## Data section
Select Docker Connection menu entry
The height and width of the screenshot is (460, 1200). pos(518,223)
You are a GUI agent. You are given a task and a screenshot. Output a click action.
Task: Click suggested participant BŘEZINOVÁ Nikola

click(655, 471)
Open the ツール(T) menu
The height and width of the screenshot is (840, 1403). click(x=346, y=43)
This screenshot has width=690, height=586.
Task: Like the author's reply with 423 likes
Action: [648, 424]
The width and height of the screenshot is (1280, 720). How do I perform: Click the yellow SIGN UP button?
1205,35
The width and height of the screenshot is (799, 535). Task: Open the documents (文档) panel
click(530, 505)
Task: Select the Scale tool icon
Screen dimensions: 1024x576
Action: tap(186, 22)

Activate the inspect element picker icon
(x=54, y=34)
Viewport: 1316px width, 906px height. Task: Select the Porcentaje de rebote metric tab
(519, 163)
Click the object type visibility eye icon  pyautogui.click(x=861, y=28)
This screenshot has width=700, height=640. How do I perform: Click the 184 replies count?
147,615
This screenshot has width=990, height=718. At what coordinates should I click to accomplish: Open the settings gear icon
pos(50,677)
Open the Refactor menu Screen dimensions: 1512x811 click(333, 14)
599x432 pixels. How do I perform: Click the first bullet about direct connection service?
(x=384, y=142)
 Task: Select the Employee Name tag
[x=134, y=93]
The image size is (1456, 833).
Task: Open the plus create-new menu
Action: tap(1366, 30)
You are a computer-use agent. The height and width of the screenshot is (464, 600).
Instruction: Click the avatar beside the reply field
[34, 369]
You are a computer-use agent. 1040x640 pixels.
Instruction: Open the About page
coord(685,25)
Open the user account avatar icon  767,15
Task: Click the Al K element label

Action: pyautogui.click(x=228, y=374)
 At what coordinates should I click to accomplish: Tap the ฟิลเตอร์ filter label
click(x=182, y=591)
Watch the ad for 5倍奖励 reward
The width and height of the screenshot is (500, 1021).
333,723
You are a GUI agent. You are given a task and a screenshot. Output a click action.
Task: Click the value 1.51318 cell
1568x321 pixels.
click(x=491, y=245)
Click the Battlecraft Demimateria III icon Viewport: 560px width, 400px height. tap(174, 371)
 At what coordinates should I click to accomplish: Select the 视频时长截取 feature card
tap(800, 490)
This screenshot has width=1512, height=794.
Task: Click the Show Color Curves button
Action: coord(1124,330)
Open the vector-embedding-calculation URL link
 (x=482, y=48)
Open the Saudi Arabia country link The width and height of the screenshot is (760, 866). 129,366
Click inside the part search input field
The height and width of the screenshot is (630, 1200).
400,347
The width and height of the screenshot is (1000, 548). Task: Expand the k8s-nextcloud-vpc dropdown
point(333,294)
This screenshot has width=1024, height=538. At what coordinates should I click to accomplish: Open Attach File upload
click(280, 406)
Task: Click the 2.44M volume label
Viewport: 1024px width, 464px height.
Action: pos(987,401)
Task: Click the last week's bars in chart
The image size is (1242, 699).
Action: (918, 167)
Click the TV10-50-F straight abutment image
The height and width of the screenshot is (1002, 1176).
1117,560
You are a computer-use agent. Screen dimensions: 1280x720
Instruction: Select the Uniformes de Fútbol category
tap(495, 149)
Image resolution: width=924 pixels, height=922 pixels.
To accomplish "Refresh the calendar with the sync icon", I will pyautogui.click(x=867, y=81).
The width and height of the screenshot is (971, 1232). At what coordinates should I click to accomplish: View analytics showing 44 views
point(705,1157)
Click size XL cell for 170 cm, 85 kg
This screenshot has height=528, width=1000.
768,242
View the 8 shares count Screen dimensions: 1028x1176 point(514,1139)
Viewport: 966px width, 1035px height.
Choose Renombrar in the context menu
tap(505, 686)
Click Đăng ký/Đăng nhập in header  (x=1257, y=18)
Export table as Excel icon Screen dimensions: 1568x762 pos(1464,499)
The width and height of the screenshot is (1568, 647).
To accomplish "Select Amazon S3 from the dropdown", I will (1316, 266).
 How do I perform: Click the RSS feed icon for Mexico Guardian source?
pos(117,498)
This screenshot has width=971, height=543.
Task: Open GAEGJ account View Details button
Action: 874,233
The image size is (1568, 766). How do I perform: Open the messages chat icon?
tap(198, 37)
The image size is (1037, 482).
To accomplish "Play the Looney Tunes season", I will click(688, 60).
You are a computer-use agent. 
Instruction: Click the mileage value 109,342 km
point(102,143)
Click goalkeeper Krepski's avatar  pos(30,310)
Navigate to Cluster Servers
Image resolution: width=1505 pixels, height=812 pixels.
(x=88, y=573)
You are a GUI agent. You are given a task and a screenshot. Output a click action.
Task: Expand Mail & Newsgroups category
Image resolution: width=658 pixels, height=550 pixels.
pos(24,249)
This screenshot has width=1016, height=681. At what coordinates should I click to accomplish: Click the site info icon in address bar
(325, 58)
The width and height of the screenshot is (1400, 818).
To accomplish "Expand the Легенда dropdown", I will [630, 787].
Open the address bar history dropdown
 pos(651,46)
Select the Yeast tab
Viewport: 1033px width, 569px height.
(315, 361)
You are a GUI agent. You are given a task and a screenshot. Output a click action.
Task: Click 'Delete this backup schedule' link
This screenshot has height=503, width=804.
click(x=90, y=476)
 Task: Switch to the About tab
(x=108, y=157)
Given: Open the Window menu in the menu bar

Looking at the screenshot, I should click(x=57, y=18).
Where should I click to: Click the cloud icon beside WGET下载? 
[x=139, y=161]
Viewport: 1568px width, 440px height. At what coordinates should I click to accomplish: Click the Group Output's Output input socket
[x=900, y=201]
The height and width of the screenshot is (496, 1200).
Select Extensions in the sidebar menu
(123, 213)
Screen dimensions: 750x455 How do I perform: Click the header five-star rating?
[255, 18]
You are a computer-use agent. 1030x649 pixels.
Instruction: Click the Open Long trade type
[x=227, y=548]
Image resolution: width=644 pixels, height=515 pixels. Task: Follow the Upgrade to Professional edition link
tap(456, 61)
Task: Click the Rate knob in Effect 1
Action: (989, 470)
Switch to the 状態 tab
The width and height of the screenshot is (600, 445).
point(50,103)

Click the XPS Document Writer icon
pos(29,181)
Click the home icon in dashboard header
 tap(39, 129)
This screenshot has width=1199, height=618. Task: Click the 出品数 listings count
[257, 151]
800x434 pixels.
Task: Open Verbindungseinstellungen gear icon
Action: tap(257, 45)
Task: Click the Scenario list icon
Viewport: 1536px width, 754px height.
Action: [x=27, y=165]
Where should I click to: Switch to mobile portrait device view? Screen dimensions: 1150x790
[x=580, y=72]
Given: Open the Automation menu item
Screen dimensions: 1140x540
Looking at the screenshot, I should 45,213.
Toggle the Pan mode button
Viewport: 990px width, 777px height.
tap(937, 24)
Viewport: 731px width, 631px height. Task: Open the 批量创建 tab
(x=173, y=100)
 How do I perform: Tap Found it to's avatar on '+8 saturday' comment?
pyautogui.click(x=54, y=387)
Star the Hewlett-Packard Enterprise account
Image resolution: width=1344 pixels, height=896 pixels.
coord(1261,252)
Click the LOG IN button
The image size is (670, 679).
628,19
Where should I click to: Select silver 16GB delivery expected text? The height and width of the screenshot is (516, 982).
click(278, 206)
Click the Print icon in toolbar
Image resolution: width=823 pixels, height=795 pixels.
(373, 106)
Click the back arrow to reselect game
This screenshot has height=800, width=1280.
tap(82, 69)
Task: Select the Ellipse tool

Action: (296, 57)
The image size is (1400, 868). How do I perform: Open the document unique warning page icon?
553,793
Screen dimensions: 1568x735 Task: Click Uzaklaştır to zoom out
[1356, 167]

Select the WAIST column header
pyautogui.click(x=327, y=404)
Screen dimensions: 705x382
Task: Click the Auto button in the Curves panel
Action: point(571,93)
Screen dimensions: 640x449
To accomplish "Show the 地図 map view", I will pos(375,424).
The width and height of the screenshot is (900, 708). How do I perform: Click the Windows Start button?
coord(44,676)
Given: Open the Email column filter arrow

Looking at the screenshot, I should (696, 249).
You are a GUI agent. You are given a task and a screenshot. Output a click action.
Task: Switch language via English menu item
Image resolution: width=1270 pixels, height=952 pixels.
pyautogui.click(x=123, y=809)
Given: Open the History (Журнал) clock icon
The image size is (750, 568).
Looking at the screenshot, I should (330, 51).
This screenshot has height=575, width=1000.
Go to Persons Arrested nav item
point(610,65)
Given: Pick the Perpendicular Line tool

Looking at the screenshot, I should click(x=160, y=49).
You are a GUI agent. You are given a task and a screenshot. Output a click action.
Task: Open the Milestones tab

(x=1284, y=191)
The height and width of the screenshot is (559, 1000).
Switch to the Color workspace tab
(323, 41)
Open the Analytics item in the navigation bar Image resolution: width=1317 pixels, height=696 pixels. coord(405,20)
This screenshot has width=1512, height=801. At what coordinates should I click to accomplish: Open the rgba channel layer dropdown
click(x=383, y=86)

## Requirement
Take from the listing every line in which the word "computer" appears.

## Solution to the exercise
You are a computer-use agent. The height and width of the screenshot is (464, 600).
You are a computer-use agent. 1040x640 pixels.
You are a computer-use agent. Screen dimensions: 1280x720
You are a computer-use agent. 
You are a computer-use agent. 1030x649 pixels.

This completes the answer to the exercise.